Bu liste uzar gider. Bu benim hikayem tabii ki. Bazı noktaları size uyacak bazıları ise uymayacak. Ama mükemmel annelik ya da kadınlık diye bir şey olmadığını hep birlikte kabul edebiliriz bence. Az zamanda çok iş yapmak diye bir şey var kesinlikle. Neredeyse 6 ay evdeydim. Bu arada tonla gezdim annem ve kardeşimle uzun süre İstanbul'da kaldım. Sonra 1 aya yakın Altınoluk'taydım. Bu civarda da baya gezdik. Ama hep benim ruhumda eksik bir şeyler vardı.

İstanbul'da çalışan kadın olmak çok çok çok zor bir iş her gün çocuğunu evde bırak sabahın köründe yollara dökül gece yarıları eve gel. Unuttuğumuz çok kritik bir şey kendi koşturmacamızda. Bu çocuklar çok hızlı büyüyor. Baksanıza çoktan 19 aylık oldu bile. Ve şu an ihtiyacı olan şey evde tüm gün benimle oturmak değil. Sosyalleşmeye ihtiyacı var kendi yaşıtlarıyla birlikte.

Ayrıca evde otururken farkında olmadığım şu yukarıda anlattığım şeyler işte. Evde oturunca da dışarda çalışmaya alışmış insanlar olarak oturamıyoruz. Ve ruhumuz kendine iş yaratıyor. belki uzunca bir süre oturunca alışıp bu yeni düzene de uyum sağlıyordur insan da hadi ama. Çalışmak ve üretmek gibisi yok. Evde oturunca üretilmiyor mu demeyin lütfen. Tabii ki üretiliyor fakat ben burada en başında da anlattığım gibi kendi hikayemi anlatıyorum. Yani çalışan anneler artık bir suçluluk duymayı bırakabilir diyorum :)

Çalışmaya başlayınca anladığım bir küçük nokta daha var.

Ben sınırları belli çizgilerle yaşarken hayatı, çok daha üretken oluyorum.

Çerçevenin genişliği önemli değil.


Sınırsız zamanlarda kayboluyorum

Çocukluğumuzla alakalı olabilir mi acaba?

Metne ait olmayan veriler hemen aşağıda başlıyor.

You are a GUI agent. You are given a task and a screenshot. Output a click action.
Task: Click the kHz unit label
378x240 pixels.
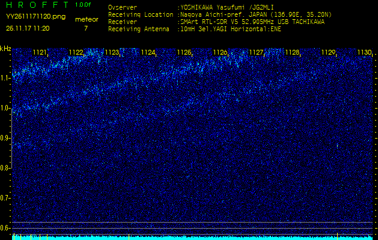[x=5, y=49]
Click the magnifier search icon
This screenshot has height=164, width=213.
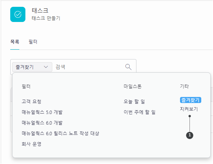(128, 67)
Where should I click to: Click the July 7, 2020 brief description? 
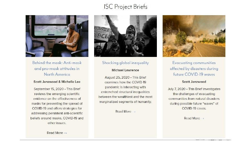pos(194,99)
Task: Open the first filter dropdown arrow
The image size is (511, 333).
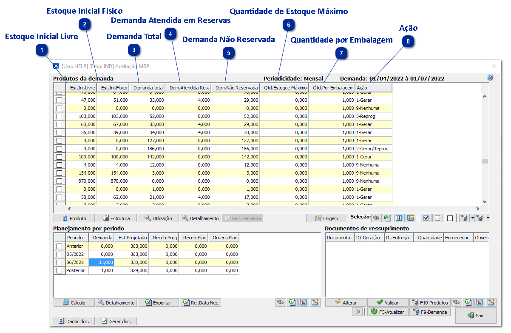Action: 472,218
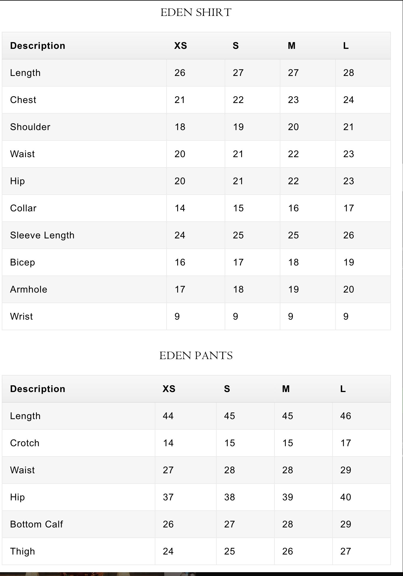Viewport: 403px width, 576px height.
Task: Select the L column header in pants table
Action: (x=343, y=389)
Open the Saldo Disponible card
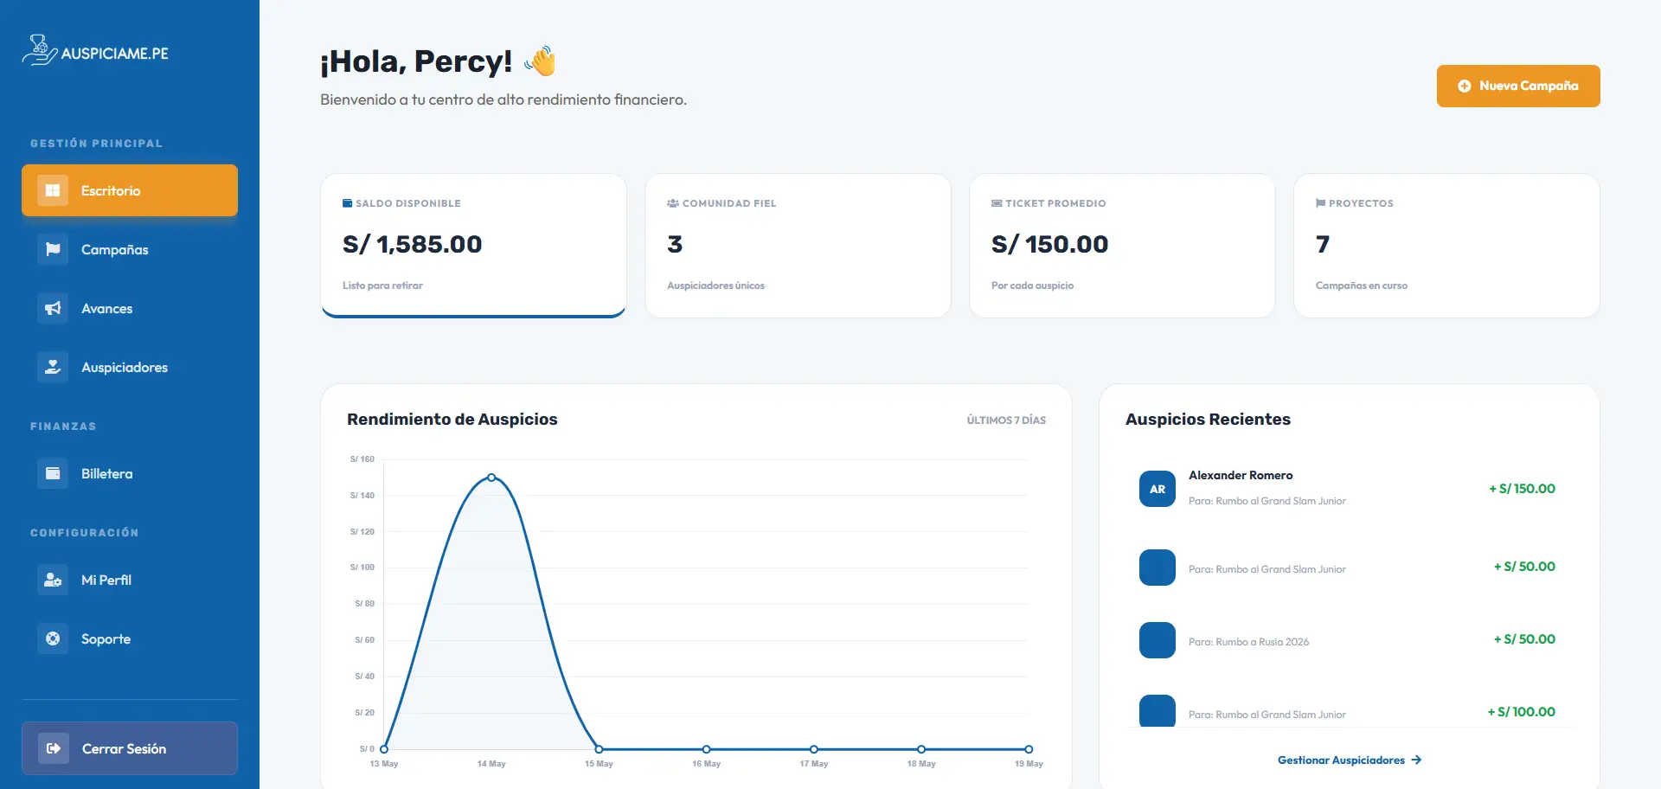This screenshot has height=789, width=1661. tap(473, 246)
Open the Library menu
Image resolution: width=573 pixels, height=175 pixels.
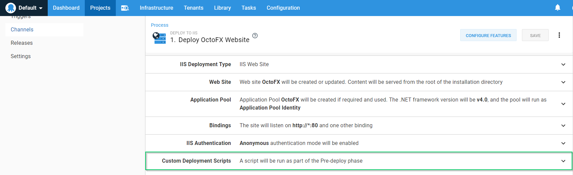pyautogui.click(x=222, y=8)
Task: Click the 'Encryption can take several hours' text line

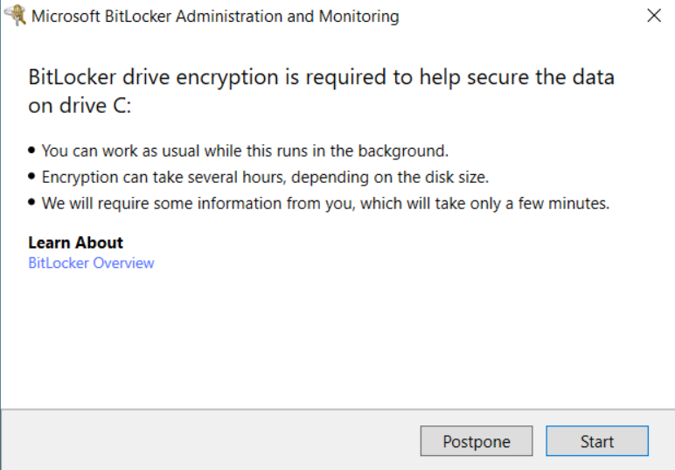Action: point(265,177)
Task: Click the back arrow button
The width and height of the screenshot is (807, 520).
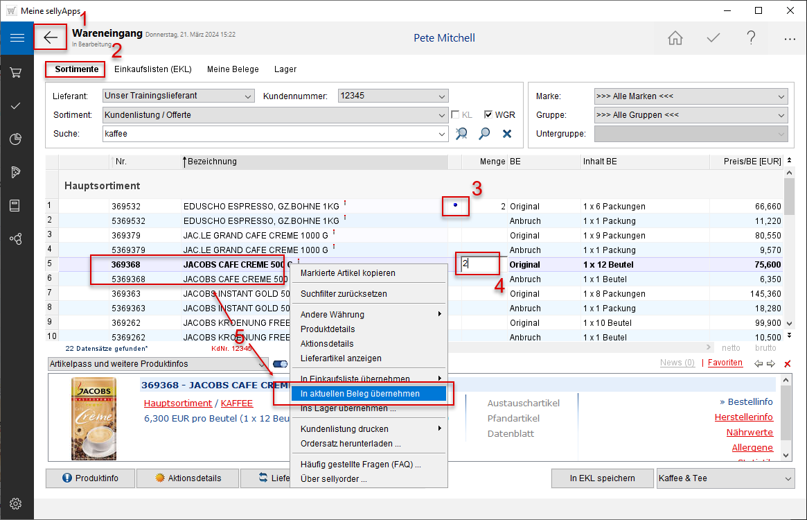Action: click(51, 37)
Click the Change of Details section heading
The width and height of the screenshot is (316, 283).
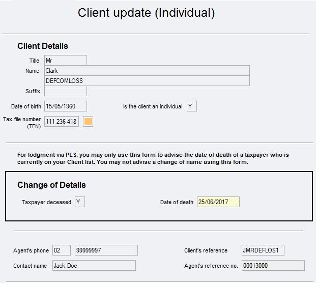coord(51,185)
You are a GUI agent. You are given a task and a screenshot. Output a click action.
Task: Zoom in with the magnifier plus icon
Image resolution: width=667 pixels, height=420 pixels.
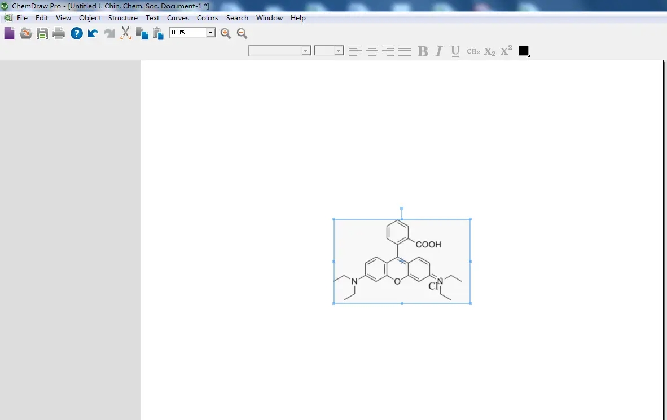(x=225, y=33)
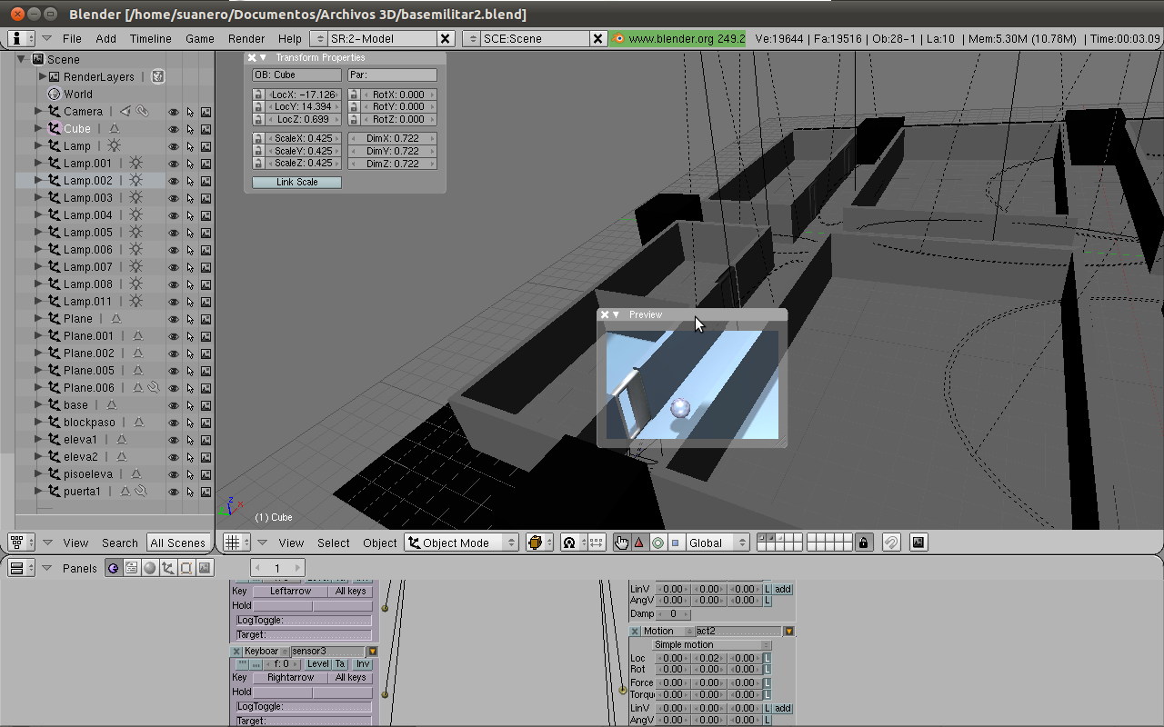
Task: Click the mesh data icon next to Cube
Action: click(x=114, y=129)
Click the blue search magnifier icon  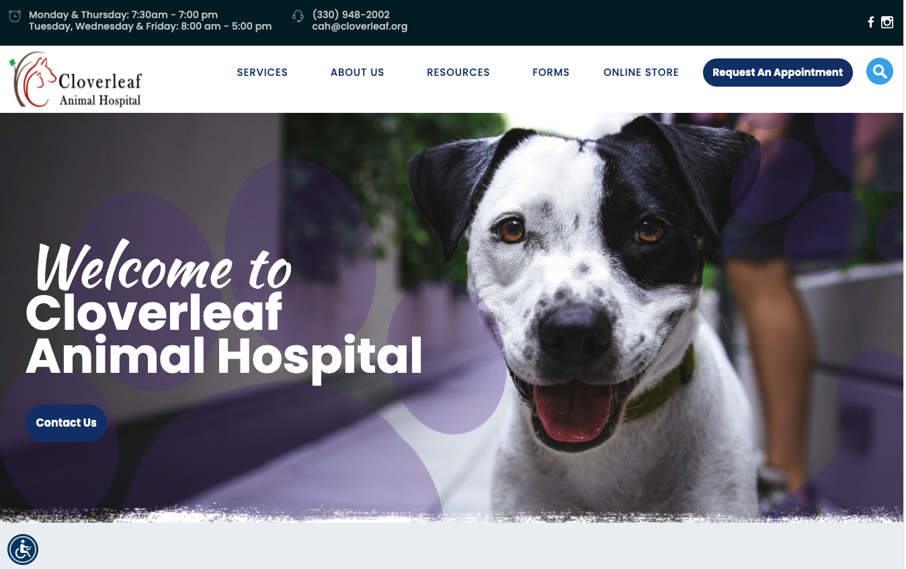pos(880,71)
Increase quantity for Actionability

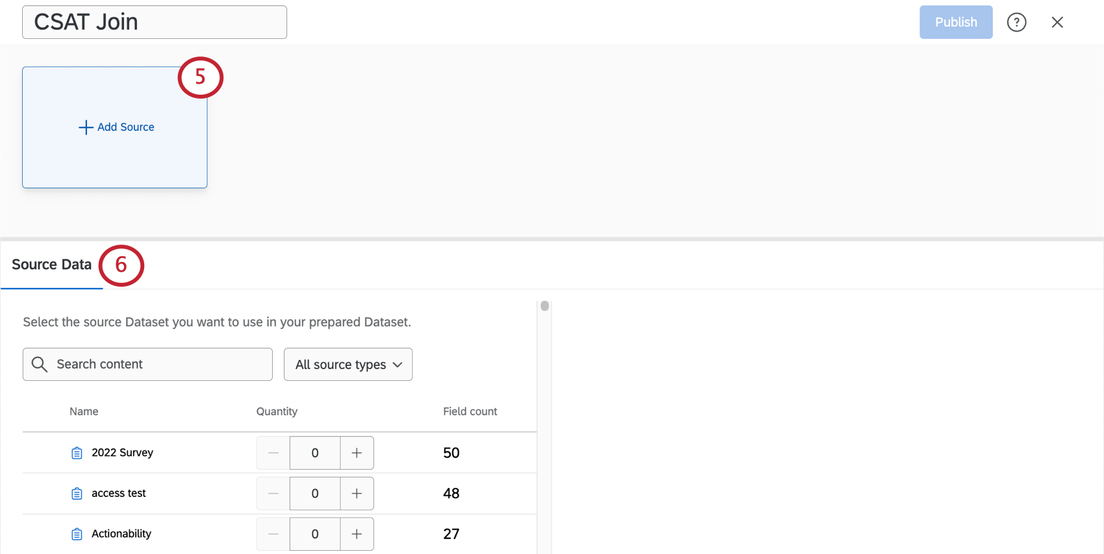click(357, 534)
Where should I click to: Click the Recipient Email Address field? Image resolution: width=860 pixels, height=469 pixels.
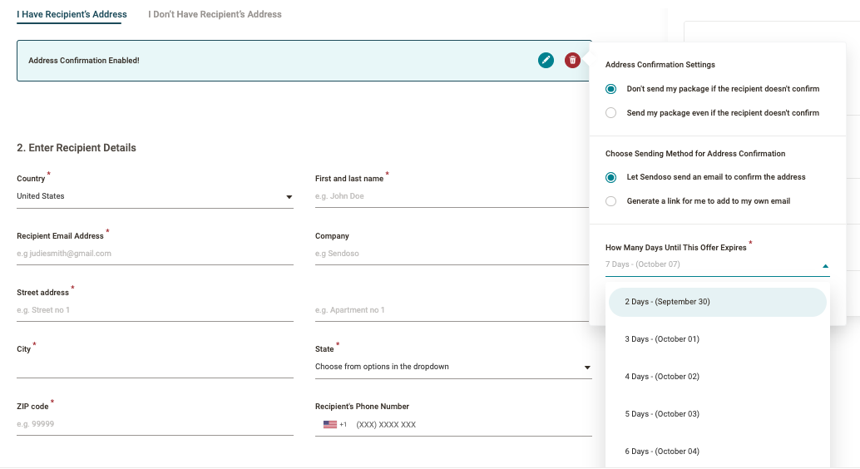click(x=155, y=254)
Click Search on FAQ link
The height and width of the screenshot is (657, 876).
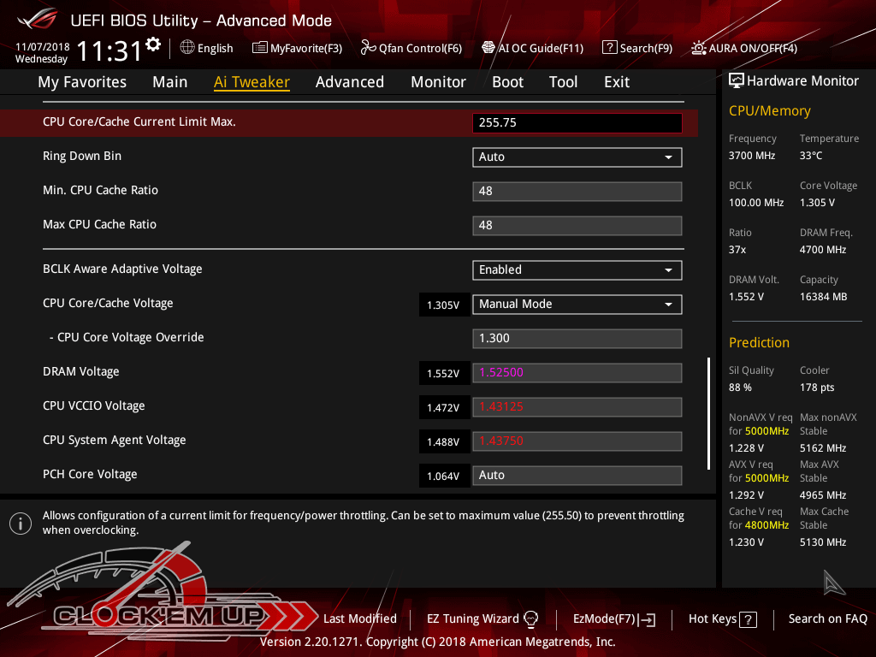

Hani o yarış atı nesil var ya hep bir sonraki hedefe odaklanarak 5 ila 18 yaş arasını geçirmiş, sonrasında da otomatik olarak o hedef tahtalarını hep kendi kendine yaratmış.

Bence tam olarak bundan mütevellit, kendime bir hedef tahtası bulduğumda, az zamanda çok iş yapabiliyorum ben. 

Yazı da yazıyorum, kitap da okuyorum, film de izliyorum, eşimle de çocuklarımla da tatmin olduğum zamanlar geçiriyorum. 


Önemli olanda bu değil mi zaten? 

Kişinin yaşadığı hayattan keyif alabilmesi. Kaçırdığımız önemli nokta ise keyif alabilmeyi hep sahip olacaklarımıza bağlıyoruz. Elimizden olmayana odaklandığımızda da sanki elimizdekiler bize iyi gelmiyormuş, yetmiyormuş gibi hissediyor ve mutsuz oluyoruz.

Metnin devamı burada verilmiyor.